Vom 15. August bis 1. Oktober 2020 haben Diabetologen/innen und Diabetesberater-/assistenten-/innen die Möglichkeit, an einer Umfrage zu neuen Technologien und der Praxis der Zukunft teilzunehmen. Neben dem Ist-Stand soll vor allem der Blick in die Zukunft gerichtet werden: Welche Chancen und Risiken ergeben sich daraus zukünftig für diabetologische Einrichtungen?

Die Diabetologie verändert sich durch neue Möglichkeiten der Erfassung, Übertragung und Interpretation von Glukosedaten und der (semi-)automatisierten Steuerung von Insulin.
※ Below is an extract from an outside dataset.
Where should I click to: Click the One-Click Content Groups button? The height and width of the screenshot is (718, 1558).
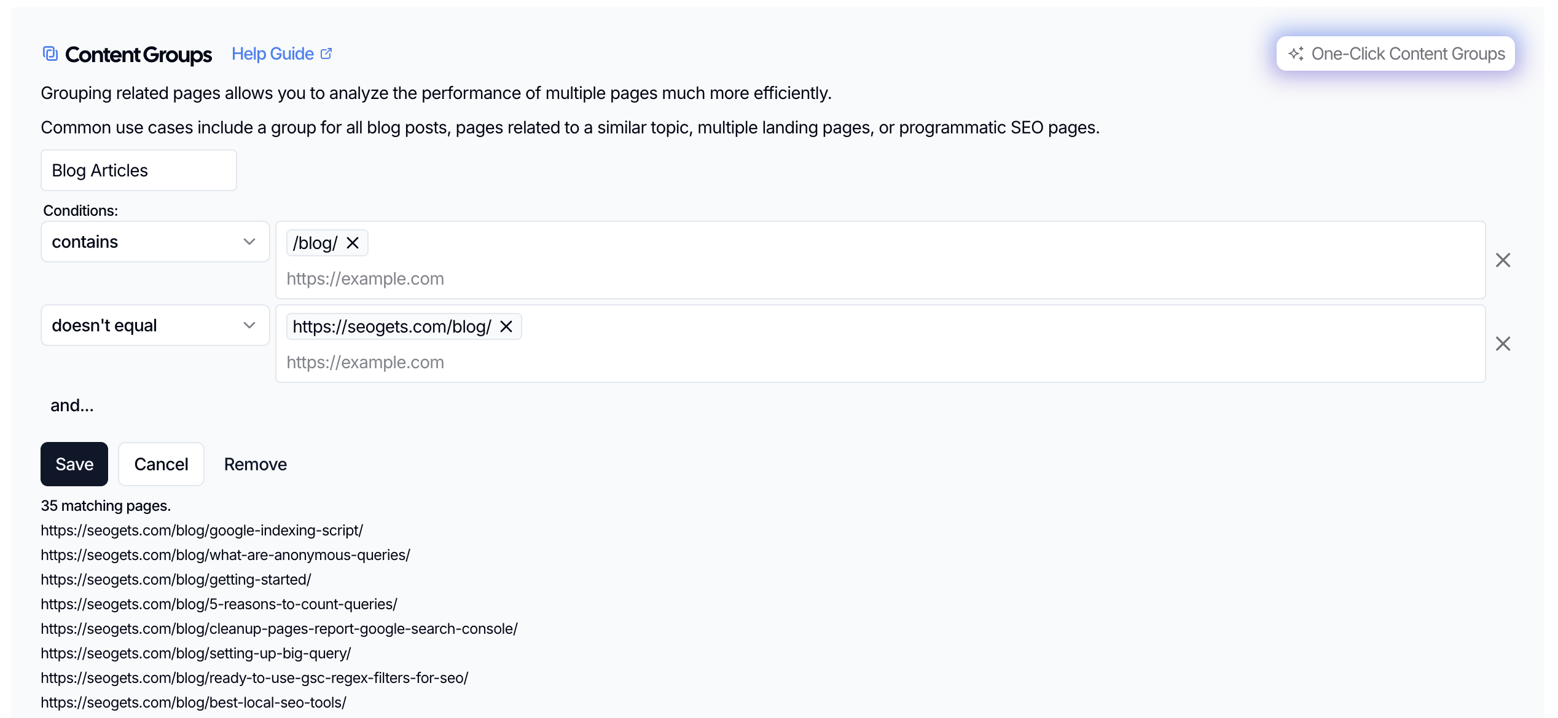[x=1396, y=54]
Mehrere Dia­betes­Apps stehen in den Startlöchern, um als „App auf Krankenschein“ die Therapie zu bereichern und auch die „elektronische Diabetes-Akte“ wird bald Einzug in die Praxen halten. Schon heute gibt es zur Diagnostik, Risikoabschätzung und Behandlung von Menschen mit Diabetes immer mehr Anwendungen mit künstlicher Intelligenz.

Deutlicher Anstieg moderner Technologien

Wie die bisherigen Umfragen des Digitalisierungs- und Technologiereports Diabetes (D.U.T) 2018 und 2019 ergaben, nahm in nur einem Jahr die Zahl der Patienten, die moderne Technologien nutzen, deutlich zu: Pro diabetologischer Einrichtung erhöhte sich von 2018 auf 2019 die Anzahl der Patienten mit kontinuierlicher Glukosemessung (CGM) um 66 Prozent, die mit Flash-Glukosemessung um 49 Prozent und die mit einer Insulinpumpe um 30 Prozent zu. Durchschnittlich nutzen damit pro ambulanter diabetologischer Einrichtung ca. 300 Patienten pro Praxis eine moderne Form der Glukosemessung, 78 Patienten eine Insulinpumpe.

Auch in diesem Jahr möchten wir daher in der Umfrage die Nutzung moderner Technologien abfragen, um den Trend der verschiedenen Jahre abbilden zu können. In diesem Jahr ist es von besonderem Interesse, ob coronabedingt die Häufigkeit der Videosprechstunde und -schulung zugenommen hat und ob es einen neuen Schub in Richtung Digitalisierung der diabetologischen Einrichtungen gegeben hat.

»Neue Technologien wie AID-Systeme zur (semi)-automatisierten Glukosesteuerung sind keine Zukunftsmusik mehr, sondern werden schon bald die Arbeit von diabetologischen Einrichtungen verändern.«
Prof. Dr. Lutz Heinemann (Neuss)

Die diabetologische Einzelpraxis ist auf dem Rückzug

Der diesjährige D.U.T Report liefert auch interessante Zahlen zu der aktuellen Situation der Diabe-tesversorgung in Deutschland. Im Durchschnitt wurden 2019 pro ambulanter diabetologischer Praxis im Quartal 189 Patienten mit Typ-1-Diabetes und 819 Patienten mit Typ-2-Diabetes betreut. In stationären Einrichtungen waren es im Jahr durchschnittlich 275 Patienten mit Typ-1-Diabetes und 760 Patienten mit Typ-2-Diabetes.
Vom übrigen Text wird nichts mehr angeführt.